Please PM me if you'd like a response, I can't write anything else here.
 
LeaningIntoTheMuse said:
31 is pretty old to have your first kiss. You're almost middle age. How can you experience something that 13 year olds are doing? I remember trying to flirt with girls at 13, and being treated miserably by the opposite sex. Maybe if I had had positive experiences, I would have ended up in a better place.

I was in my mid 30's when I had my first "romantic" kiss. Now granted that was just a peck on the lips because neither of us knew how to kiss. After 2 years of dating, neither of us ever figured out how to kiss other than a quick peck.

I have no idea how that whole kissing thing works. Really seems complicated and I never had a class on it in school.
 
blackdot said:
LeaningIntoTheMuse said:
31 is pretty old to have your first kiss. You're almost middle age. How can you experience something that 13 year olds are doing? I remember trying to flirt with girls at 13, and being treated miserably by the opposite sex. Maybe if I had had positive experiences, I would have ended up in a better place.

I was in my mid 30's when I had my first "romantic" kiss. Now granted that was just a peck on the lips because neither of us knew how to kiss. After 2 years of dating, neither of us ever figured out how to kiss other than a quick peck.

I have no idea how that whole kissing thing works. Really seems complicated and I never had a class on it in school.

As far as LeaningIntotheMuse saying that 31 is almost middle aged, what does he consider me to be at 56? Almost dead?

The first boy I kissed was older than me, and he was a Friend, and just casually asked me (I was 12), if I ever kissed a boy before. I said no, and he asked if I wanted him to teach me. I said yes, and I just followed his lead. He didn't say anything. I liked it. I will never forget it.

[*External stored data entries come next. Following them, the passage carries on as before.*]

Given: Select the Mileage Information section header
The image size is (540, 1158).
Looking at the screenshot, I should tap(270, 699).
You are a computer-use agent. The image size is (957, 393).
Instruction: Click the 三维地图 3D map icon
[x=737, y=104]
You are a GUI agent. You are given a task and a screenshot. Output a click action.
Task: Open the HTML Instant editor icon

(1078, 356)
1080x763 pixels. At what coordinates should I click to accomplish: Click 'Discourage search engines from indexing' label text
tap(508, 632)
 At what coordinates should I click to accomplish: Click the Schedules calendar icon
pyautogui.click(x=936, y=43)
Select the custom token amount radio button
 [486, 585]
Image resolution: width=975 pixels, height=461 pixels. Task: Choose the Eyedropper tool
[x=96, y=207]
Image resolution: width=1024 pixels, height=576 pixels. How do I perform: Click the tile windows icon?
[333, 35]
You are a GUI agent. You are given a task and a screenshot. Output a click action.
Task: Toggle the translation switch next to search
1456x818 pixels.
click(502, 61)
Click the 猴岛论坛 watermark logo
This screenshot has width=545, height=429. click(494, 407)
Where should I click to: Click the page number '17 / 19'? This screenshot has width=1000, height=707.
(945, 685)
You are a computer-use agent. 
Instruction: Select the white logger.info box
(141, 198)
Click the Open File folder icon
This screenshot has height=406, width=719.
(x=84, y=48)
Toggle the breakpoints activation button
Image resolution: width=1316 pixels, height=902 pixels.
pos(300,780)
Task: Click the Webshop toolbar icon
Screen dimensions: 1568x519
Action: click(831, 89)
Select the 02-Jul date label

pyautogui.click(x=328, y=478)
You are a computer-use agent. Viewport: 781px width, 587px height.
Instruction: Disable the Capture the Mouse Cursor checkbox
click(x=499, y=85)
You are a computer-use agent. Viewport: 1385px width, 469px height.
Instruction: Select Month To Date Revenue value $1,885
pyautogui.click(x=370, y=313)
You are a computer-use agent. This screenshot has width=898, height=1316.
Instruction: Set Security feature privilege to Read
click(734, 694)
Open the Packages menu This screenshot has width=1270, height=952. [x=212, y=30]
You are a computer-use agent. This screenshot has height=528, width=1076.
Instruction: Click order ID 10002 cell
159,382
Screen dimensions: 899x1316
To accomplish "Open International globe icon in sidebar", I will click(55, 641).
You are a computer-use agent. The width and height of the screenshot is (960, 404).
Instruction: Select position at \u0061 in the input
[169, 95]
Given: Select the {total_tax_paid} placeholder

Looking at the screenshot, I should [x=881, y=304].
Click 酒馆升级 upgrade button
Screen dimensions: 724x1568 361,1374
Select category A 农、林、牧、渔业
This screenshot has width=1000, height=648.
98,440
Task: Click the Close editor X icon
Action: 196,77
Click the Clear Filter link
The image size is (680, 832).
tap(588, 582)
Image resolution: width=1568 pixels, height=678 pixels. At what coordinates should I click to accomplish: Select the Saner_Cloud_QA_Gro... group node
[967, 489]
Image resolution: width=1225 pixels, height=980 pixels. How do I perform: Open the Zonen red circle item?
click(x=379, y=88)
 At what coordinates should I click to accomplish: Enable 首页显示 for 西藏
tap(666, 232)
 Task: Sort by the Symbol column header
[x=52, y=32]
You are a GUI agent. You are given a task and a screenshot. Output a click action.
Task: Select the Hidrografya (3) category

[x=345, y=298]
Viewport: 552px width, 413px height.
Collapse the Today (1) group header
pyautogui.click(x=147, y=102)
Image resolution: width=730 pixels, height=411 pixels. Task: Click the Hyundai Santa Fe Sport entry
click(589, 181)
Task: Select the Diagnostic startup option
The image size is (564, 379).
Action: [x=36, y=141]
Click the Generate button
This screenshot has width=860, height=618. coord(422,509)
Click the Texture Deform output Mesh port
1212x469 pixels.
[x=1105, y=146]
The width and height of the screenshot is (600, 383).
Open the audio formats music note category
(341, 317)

I did a Google search on How to Kiss and a lot of YouTube videos came up. Some were a bit vulgar and on the other hand silly too. Now just remember my age though! There are many others--so you don't have to worry about them not having a class in school for it. What I don't agree with is just kissing anyone and getting it over with, which actually is what I did, but I secretly liked the boy, but knew he didn't like me as far as being his "Girlfriend" went. What I do believe is that kissing should be enjoyable, and if you are with someone you really care about, you will be able to relax and it will be great!

Here's the Video I chose for you:

 
no video is going to be able to teach me how to "romantically" kiss.

kissing is very strange and awkward, being able to just do it casually and "correctly" ain't something natural.
 
I've watched videos on that before, but no amount of watching videos will compare to the real thing, or make up for practice.

I think, when you're 12, you have a lot less responsibility riding you, than when you're in your early 30's. But that's just my opinion.
 
LeaningIntoTheMuse said:
I've watched videos on that before, but no amount of watching videos will compare to the real thing, or make up for practice.

I think, when you're 12, you have a lot less responsibility riding you, than when you're in your early 30's. But that's just my opinion.

I think its about expectations. Most early teens are bad kissers with little or no experience at it. So if you stink at it, its normal.

At 30 its expected that you have some experience. So for people who haven't kissed anyone, they get fear that they'll do such an awful job the other will look down on them.